For years I had longed to experience a campervan trip along the north coast of Sydney, Australia and finally I did it!
Two weeks in total, I spent the first two nights at the Sydney Harbour Marriott and the last night at the exceptionally beautiful Park Hyatt Sydney – a well-deserved treat after thirteen nights in a camper van. Talk about a room with a view! From there I relished exploring the spectacular city: the buzzing Circular Quay, along the waterfront to Wharf 2 and the Opera House, around the foreshore to the lush green spaces of the Royal Botanic Gardens, over to the Olympic swimming pool alongside the water’s edge, up to the Art Gallery of New South Wales, back along the waterfront to the western side where the promenade leads to the The Rocks, a pulsating hub of cafes, restaurants, bars and historic architecture.
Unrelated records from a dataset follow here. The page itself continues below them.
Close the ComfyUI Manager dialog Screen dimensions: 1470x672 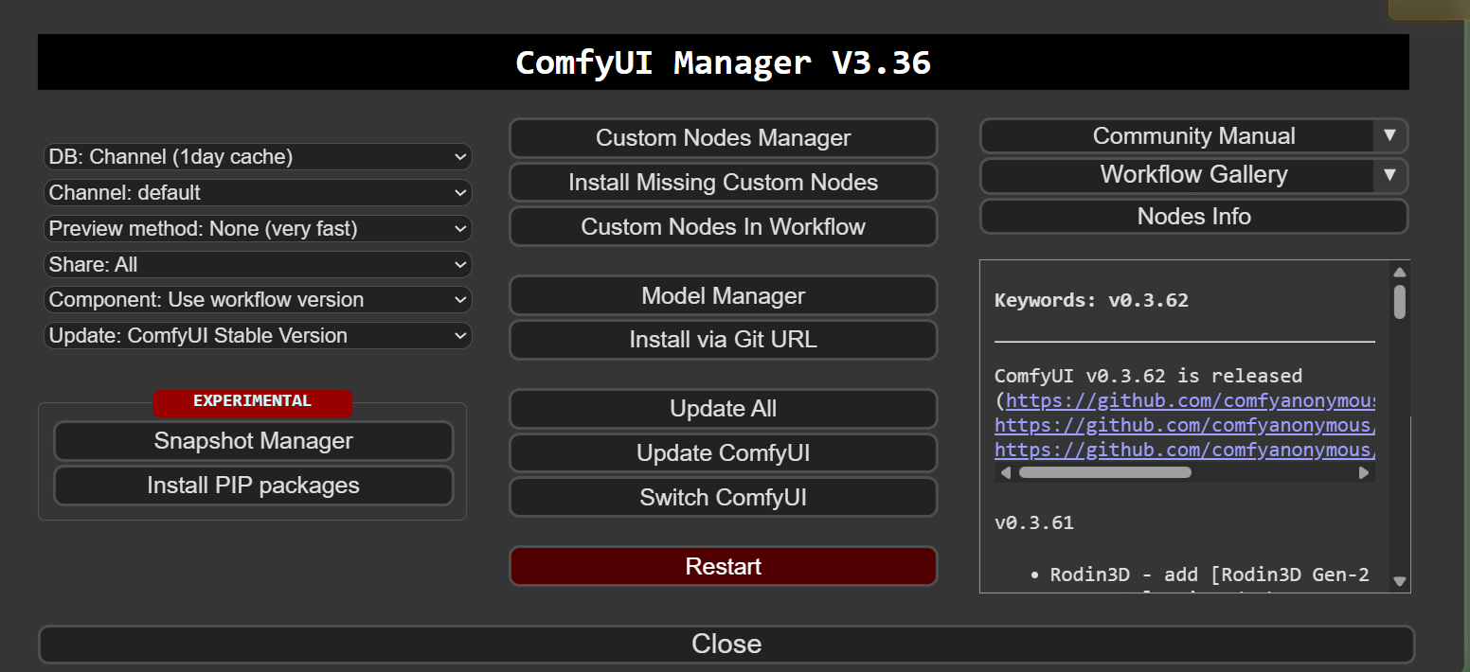(726, 645)
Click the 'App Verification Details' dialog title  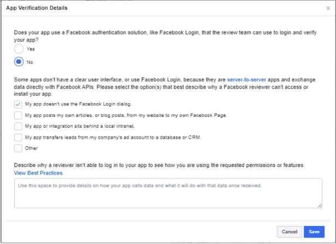[x=37, y=8]
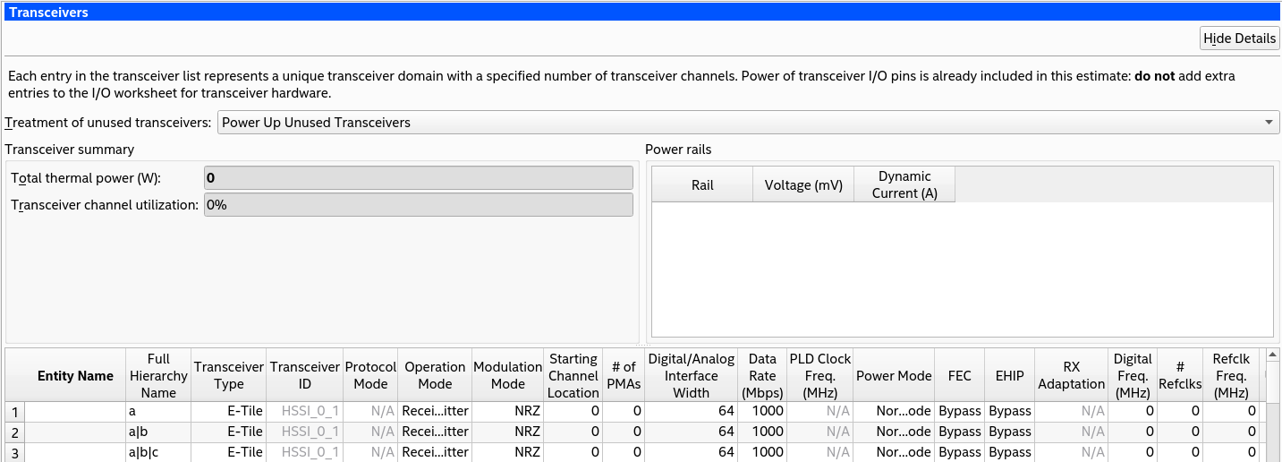Open Operation Mode cell in row 1
The height and width of the screenshot is (462, 1282).
click(435, 411)
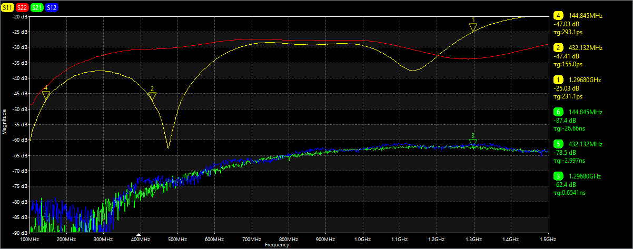Toggle the green S21 trace badge
Image resolution: width=633 pixels, height=249 pixels.
point(37,7)
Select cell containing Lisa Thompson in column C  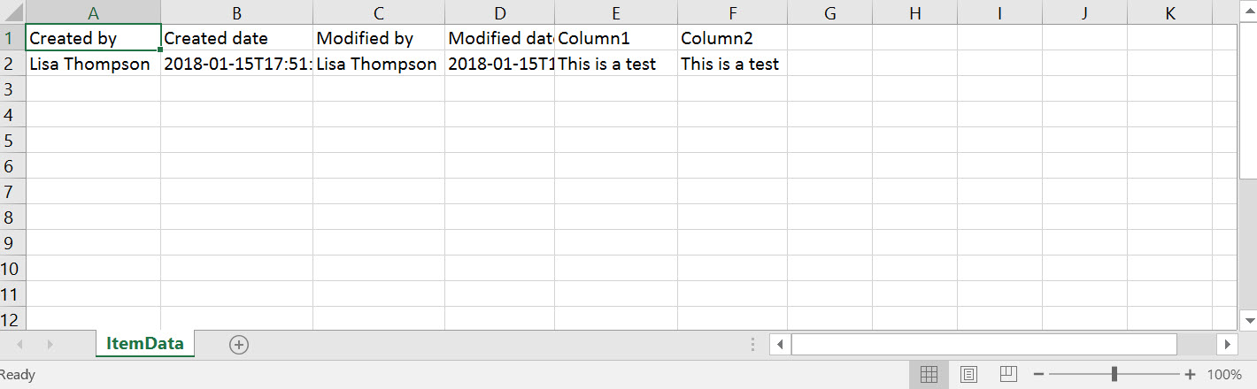(379, 64)
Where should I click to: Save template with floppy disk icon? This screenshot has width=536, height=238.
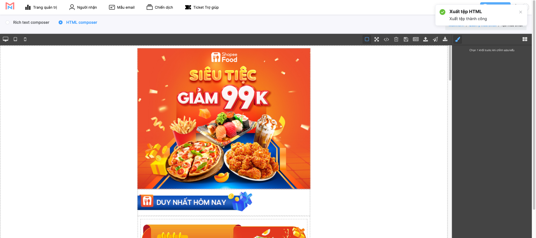[406, 39]
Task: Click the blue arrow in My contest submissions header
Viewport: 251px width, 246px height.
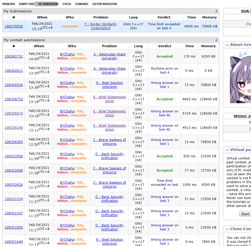Action: (x=217, y=40)
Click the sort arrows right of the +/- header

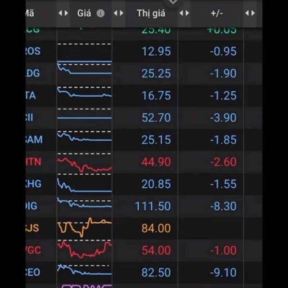pos(250,13)
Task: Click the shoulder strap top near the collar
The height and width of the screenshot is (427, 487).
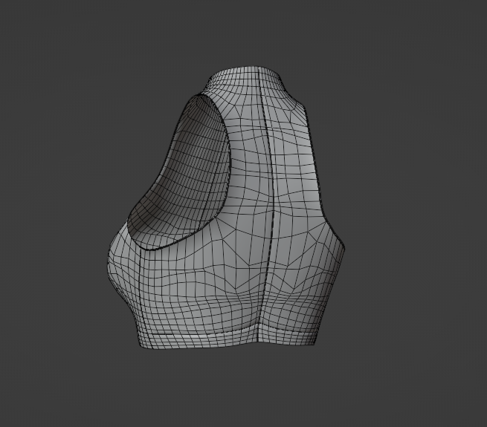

The other side of the iconic Harbour Bridge led me to Dawes Point where a wedding ceremony took place, and people posing for photographs in front of the Luna Park’s Ferris Wheel.
At sunset on the second evening we caught a ferry to Manly Beach, one of Australia’s most famous surfing beaches, and enjoyed the soft sand between our toes while admiring the surfers, volleyball players and those exercising with a huge, heavy rope. After a delectable fish meal at Garfish and decadent dessert at Max Brenner, Manly Wharf we were ready to head back to the twinkling lights of Sydney Harbour.
What astounded me the most was seeing only three Aboriginal people the entire time while in Sydney: two buskers and a homeless person. While venturing along the north coast of Sydney I’d only seen another two Aboriginal people strolling along the promenade.
On the third day, we collected our campervan and the real adventure began… Watch this space…






























































John W
March 30, 2017
Again lucky you, Spent transit time in Sydney airport coming back from NZ. Your photos, as usual, are full of character. Especially the clouds they always give a photo character in my book. Black and white shots also pretty good. Work in colour only myself. Re penultimate paragraph. A little historical reading will give an insight.
Keep taking the pictures
Nicola
March 30, 2017
Thank you again, John; I appreciate your comments. I do like black and white but only on occasion.
With regards to the history, it shocked me. Why didn’t they get ridiculed as South Africa did during Apartheid, while they actually annihilated practically the entire nation, and without anyone from the outside stepping in? Rhetorical, of course.
John W
March 31, 2017
History of colonial countries steeped in politics and political expediencies. Keep the photos going seem to remember you took a lot of black and white photos of English churches once upon a time.